● **ENTRIES PROVIDED**:
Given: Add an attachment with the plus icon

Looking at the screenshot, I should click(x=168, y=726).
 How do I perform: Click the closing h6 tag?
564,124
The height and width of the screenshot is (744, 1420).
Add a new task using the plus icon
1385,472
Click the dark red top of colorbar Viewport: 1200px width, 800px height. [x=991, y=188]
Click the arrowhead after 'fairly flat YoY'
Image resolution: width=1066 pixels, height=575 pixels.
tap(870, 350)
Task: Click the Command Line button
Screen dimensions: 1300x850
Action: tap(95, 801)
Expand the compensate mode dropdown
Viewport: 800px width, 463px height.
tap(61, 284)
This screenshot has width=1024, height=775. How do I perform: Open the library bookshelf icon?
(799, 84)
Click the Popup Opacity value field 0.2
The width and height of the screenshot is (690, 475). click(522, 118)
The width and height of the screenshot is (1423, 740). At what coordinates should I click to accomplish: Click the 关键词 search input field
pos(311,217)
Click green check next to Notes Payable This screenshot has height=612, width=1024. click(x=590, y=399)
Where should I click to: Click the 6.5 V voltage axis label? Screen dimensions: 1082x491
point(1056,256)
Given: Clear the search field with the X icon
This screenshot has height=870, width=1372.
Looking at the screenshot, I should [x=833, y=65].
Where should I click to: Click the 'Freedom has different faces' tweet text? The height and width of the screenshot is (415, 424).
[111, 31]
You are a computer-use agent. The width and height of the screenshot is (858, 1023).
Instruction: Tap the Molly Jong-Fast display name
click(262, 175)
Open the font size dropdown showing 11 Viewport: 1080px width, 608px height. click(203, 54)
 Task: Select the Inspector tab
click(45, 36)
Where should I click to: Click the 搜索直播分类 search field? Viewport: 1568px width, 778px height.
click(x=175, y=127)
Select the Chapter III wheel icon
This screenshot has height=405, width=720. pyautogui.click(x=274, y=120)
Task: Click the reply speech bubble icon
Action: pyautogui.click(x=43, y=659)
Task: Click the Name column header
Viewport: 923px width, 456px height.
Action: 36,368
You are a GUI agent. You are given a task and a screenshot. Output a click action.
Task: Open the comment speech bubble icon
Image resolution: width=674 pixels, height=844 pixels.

● **WORK INSTRUCTIONS**: The expected answer is a copy of each line in the records that holds the word "agent".

● **RESPONSE**:
You are a computer-use agent. The width and height of the screenshot is (858, 1023).
You are a GUI agent. You are given a task and a screenshot. Output a click action.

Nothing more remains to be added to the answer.